Copy everything below, from the line containing "You are a GUI" down to the line containing "point(345,25)", including both of those lines, and leave the pictures out of your answer.
══ Records supplied
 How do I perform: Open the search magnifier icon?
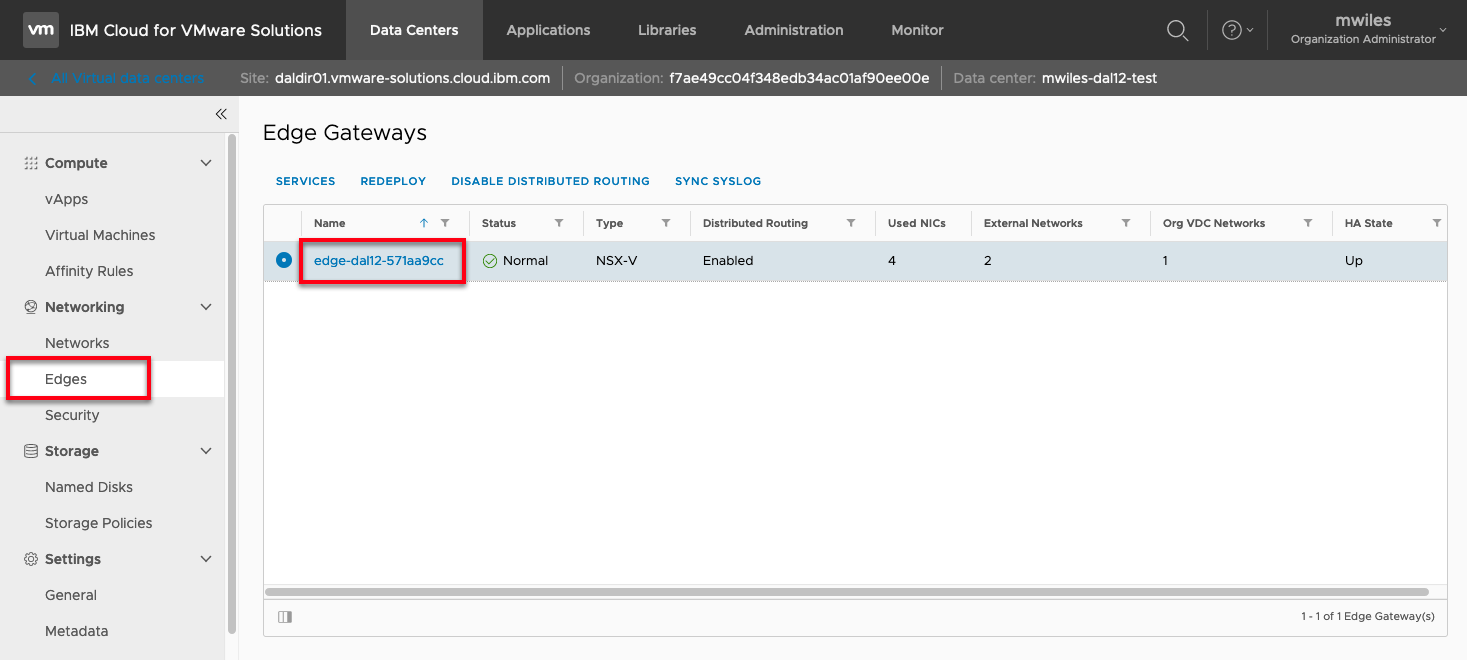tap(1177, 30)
════
══ Records supplied
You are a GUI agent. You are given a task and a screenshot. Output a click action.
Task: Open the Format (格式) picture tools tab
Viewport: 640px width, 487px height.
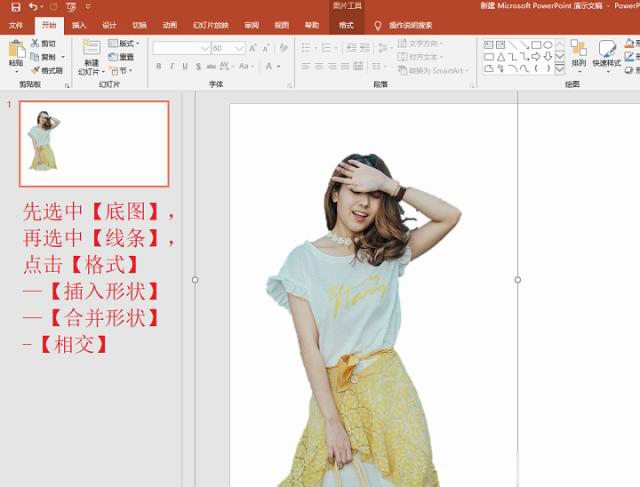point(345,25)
════
▸ **Written response**
You are a GUI agent. You are given a task and a screenshot. Output a click action.
Task: Open the Format (格式) picture tools tab
Viewport: 640px width, 487px height.
point(345,25)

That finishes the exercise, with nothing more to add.